> **DATASET ENTRIES**
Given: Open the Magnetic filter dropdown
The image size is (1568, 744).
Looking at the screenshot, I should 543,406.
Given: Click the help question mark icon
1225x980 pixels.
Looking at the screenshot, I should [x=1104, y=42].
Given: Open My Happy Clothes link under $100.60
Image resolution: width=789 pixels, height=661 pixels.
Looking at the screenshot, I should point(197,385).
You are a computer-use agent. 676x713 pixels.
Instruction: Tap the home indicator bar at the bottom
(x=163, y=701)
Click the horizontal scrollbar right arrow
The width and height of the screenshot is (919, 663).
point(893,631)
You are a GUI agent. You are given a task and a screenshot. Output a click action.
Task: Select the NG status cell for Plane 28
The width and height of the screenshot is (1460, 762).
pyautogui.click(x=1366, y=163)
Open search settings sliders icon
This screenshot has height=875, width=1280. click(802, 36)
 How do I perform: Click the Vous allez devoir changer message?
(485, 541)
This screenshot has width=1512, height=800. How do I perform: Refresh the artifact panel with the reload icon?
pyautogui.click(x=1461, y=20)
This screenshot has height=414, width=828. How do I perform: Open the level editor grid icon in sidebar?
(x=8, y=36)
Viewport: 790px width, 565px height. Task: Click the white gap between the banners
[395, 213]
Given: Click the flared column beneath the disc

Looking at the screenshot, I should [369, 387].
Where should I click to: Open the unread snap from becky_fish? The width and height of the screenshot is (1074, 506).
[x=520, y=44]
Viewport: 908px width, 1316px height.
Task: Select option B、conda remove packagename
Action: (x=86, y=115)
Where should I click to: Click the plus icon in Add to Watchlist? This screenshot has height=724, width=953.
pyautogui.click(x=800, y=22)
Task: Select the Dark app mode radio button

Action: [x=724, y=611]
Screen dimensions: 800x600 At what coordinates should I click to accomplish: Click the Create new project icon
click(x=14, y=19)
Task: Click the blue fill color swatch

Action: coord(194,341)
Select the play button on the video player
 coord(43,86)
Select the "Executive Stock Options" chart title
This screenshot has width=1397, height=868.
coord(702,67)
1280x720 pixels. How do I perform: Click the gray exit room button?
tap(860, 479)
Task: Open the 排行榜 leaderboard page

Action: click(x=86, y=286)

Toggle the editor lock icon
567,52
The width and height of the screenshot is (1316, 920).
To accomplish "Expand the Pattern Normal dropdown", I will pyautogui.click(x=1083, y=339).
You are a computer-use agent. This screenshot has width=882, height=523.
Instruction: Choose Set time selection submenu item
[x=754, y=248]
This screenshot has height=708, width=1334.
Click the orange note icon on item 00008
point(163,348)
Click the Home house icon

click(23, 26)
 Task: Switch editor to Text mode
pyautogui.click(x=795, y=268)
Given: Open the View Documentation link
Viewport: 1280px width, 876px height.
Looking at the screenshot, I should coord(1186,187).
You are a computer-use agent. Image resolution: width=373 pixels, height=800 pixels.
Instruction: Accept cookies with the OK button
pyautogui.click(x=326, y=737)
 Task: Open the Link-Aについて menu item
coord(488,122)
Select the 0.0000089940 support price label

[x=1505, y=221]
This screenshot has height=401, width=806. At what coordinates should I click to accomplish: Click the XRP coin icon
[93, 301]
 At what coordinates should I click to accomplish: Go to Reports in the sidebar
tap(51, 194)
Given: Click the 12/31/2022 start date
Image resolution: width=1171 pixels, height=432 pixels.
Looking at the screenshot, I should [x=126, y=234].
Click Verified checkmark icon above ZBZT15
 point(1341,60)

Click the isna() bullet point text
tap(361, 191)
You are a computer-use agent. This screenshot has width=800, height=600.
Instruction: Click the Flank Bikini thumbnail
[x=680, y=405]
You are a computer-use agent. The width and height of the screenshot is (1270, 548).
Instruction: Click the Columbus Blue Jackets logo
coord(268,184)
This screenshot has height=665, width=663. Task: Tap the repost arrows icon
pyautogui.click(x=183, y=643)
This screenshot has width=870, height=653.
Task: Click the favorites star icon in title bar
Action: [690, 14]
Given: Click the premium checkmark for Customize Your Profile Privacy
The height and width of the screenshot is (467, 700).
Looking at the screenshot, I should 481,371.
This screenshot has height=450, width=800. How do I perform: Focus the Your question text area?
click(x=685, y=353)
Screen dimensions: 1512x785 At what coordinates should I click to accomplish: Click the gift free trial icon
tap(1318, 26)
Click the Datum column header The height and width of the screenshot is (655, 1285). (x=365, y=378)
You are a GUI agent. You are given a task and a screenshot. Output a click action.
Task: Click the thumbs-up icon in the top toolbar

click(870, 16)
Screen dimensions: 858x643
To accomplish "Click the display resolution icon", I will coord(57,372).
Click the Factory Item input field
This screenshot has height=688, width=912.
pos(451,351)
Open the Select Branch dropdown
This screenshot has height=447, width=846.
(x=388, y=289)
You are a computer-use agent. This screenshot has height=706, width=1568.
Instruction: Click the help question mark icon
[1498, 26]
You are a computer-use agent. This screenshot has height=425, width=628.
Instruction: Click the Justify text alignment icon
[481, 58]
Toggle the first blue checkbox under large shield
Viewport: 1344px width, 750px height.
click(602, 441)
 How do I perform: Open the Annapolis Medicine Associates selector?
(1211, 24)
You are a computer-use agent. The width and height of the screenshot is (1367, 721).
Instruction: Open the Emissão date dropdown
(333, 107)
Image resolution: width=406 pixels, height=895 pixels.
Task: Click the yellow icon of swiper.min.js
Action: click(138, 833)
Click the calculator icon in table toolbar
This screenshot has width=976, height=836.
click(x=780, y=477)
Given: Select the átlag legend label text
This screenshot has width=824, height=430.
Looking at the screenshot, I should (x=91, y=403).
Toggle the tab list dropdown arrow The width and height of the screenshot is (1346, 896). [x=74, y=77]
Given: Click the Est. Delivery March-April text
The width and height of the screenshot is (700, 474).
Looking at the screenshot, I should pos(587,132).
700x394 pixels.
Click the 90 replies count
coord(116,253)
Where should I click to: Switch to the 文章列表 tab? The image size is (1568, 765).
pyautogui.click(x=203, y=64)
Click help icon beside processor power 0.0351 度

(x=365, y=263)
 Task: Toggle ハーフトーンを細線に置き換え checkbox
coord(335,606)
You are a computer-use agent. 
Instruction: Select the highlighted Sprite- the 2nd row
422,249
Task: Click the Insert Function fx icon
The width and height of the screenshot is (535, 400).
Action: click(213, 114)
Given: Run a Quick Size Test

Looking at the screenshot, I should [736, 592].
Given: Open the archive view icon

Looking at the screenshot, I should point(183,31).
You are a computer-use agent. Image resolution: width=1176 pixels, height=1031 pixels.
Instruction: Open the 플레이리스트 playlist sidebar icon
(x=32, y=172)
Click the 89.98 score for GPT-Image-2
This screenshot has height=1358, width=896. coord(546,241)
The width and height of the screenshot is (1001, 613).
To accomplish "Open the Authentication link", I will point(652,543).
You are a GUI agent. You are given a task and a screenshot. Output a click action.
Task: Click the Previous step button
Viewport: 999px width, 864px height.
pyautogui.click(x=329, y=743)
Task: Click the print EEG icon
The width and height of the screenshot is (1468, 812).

> **TASK**
Every record should be repeated exactly; please leave none out.

> **SOLUTION FOR THIS PROBLEM**
Given: Open the Magnetic filter dropdown
The image size is (1568, 744).
Looking at the screenshot, I should 543,406.
Given: Click the help question mark icon
1225x980 pixels.
Looking at the screenshot, I should [x=1104, y=42].
Given: Open My Happy Clothes link under $100.60
Image resolution: width=789 pixels, height=661 pixels.
Looking at the screenshot, I should point(197,385).
You are a computer-use agent. 676x713 pixels.
Instruction: Tap the home indicator bar at the bottom
(x=163, y=701)
Click the horizontal scrollbar right arrow
The width and height of the screenshot is (919, 663).
point(893,631)
You are a GUI agent. You are given a task and a screenshot. Output a click action.
Task: Select the NG status cell for Plane 28
The width and height of the screenshot is (1460, 762).
pyautogui.click(x=1366, y=163)
Open search settings sliders icon
This screenshot has height=875, width=1280. click(802, 36)
 How do I perform: Click the Vous allez devoir changer message?
(485, 541)
This screenshot has width=1512, height=800. How do I perform: Refresh the artifact panel with the reload icon?
pyautogui.click(x=1461, y=20)
This screenshot has height=414, width=828. How do I perform: Open the level editor grid icon in sidebar?
(x=8, y=36)
Viewport: 790px width, 565px height. Task: Click the white gap between the banners
[395, 213]
Given: Click the flared column beneath the disc

Looking at the screenshot, I should [369, 387].
Where should I click to: Open the unread snap from becky_fish? The width and height of the screenshot is (1074, 506).
[x=520, y=44]
Viewport: 908px width, 1316px height.
Task: Select option B、conda remove packagename
Action: (x=86, y=115)
Where should I click to: Click the plus icon in Add to Watchlist? This screenshot has height=724, width=953.
pyautogui.click(x=800, y=22)
Task: Select the Dark app mode radio button

Action: [x=724, y=611]
Screen dimensions: 800x600 At what coordinates should I click to accomplish: Click the Create new project icon
click(x=14, y=19)
Task: Click the blue fill color swatch

Action: coord(194,341)
Select the play button on the video player
 coord(43,86)
Select the "Executive Stock Options" chart title
This screenshot has width=1397, height=868.
coord(702,67)
1280x720 pixels. How do I perform: Click the gray exit room button?
tap(860, 479)
Task: Open the 排行榜 leaderboard page

Action: click(x=86, y=286)

Toggle the editor lock icon
567,52
The width and height of the screenshot is (1316, 920).
To accomplish "Expand the Pattern Normal dropdown", I will pyautogui.click(x=1083, y=339).
You are a computer-use agent. This screenshot has width=882, height=523.
Instruction: Choose Set time selection submenu item
[x=754, y=248]
This screenshot has height=708, width=1334.
Click the orange note icon on item 00008
point(163,348)
Click the Home house icon

click(23, 26)
 Task: Switch editor to Text mode
pyautogui.click(x=795, y=268)
Given: Open the View Documentation link
Viewport: 1280px width, 876px height.
Looking at the screenshot, I should coord(1186,187).
You are a computer-use agent. Image resolution: width=373 pixels, height=800 pixels.
Instruction: Accept cookies with the OK button
pyautogui.click(x=326, y=737)
 Task: Open the Link-Aについて menu item
coord(488,122)
Select the 0.0000089940 support price label

[x=1505, y=221]
This screenshot has height=401, width=806. At what coordinates should I click to accomplish: Click the XRP coin icon
[93, 301]
 At what coordinates should I click to accomplish: Go to Reports in the sidebar
tap(51, 194)
Given: Click the 12/31/2022 start date
Image resolution: width=1171 pixels, height=432 pixels.
Looking at the screenshot, I should [x=126, y=234].
Click Verified checkmark icon above ZBZT15
 point(1341,60)

Click the isna() bullet point text
tap(361, 191)
You are a computer-use agent. This screenshot has width=800, height=600.
Instruction: Click the Flank Bikini thumbnail
[x=680, y=405]
You are a computer-use agent. The width and height of the screenshot is (1270, 548).
Instruction: Click the Columbus Blue Jackets logo
coord(268,184)
This screenshot has height=665, width=663. Task: Tap the repost arrows icon
pyautogui.click(x=183, y=643)
This screenshot has width=870, height=653.
Task: Click the favorites star icon in title bar
Action: [690, 14]
Given: Click the premium checkmark for Customize Your Profile Privacy
The height and width of the screenshot is (467, 700).
Looking at the screenshot, I should 481,371.
This screenshot has height=450, width=800. How do I perform: Focus the Your question text area?
click(x=685, y=353)
Screen dimensions: 1512x785 At what coordinates should I click to accomplish: Click the gift free trial icon
tap(1318, 26)
Click the Datum column header The height and width of the screenshot is (655, 1285). (x=365, y=378)
You are a GUI agent. You are given a task and a screenshot. Output a click action.
Task: Click the thumbs-up icon in the top toolbar

click(870, 16)
Screen dimensions: 858x643
To accomplish "Click the display resolution icon", I will coord(57,372).
Click the Factory Item input field
This screenshot has height=688, width=912.
pos(451,351)
Open the Select Branch dropdown
This screenshot has height=447, width=846.
(x=388, y=289)
You are a computer-use agent. This screenshot has height=706, width=1568.
Instruction: Click the help question mark icon
[1498, 26]
You are a computer-use agent. This screenshot has height=425, width=628.
Instruction: Click the Justify text alignment icon
[481, 58]
Toggle the first blue checkbox under large shield
Viewport: 1344px width, 750px height.
click(602, 441)
 How do I perform: Open the Annapolis Medicine Associates selector?
(1211, 24)
You are a computer-use agent. The width and height of the screenshot is (1367, 721).
Instruction: Open the Emissão date dropdown
(333, 107)
Image resolution: width=406 pixels, height=895 pixels.
Task: Click the yellow icon of swiper.min.js
Action: click(138, 833)
Click the calculator icon in table toolbar
This screenshot has width=976, height=836.
click(x=780, y=477)
Given: Select the átlag legend label text
This screenshot has width=824, height=430.
Looking at the screenshot, I should (x=91, y=403).
Toggle the tab list dropdown arrow The width and height of the screenshot is (1346, 896). [x=74, y=77]
Given: Click the Est. Delivery March-April text
The width and height of the screenshot is (700, 474).
Looking at the screenshot, I should pos(587,132).
700x394 pixels.
Click the 90 replies count
coord(116,253)
Where should I click to: Switch to the 文章列表 tab? The image size is (1568, 765).
pyautogui.click(x=203, y=64)
Click help icon beside processor power 0.0351 度

(x=365, y=263)
 Task: Toggle ハーフトーンを細線に置き換え checkbox
coord(335,606)
You are a computer-use agent. 
Instruction: Select the highlighted Sprite- the 2nd row
422,249
Task: Click the Insert Function fx icon
The width and height of the screenshot is (535, 400).
Action: click(213, 114)
Given: Run a Quick Size Test

Looking at the screenshot, I should [736, 592].
Given: Open the archive view icon

Looking at the screenshot, I should point(183,31).
You are a computer-use agent. Image resolution: width=1176 pixels, height=1031 pixels.
Instruction: Open the 플레이리스트 playlist sidebar icon
(x=32, y=172)
Click the 89.98 score for GPT-Image-2
This screenshot has height=1358, width=896. coord(546,241)
The width and height of the screenshot is (1001, 613).
To accomplish "Open the Authentication link", I will point(652,543).
You are a GUI agent. You are given a task and a screenshot. Output a click action.
Task: Click the Previous step button
Viewport: 999px width, 864px height.
pyautogui.click(x=329, y=743)
Task: Click the print EEG icon
The width and height of the screenshot is (1468, 812).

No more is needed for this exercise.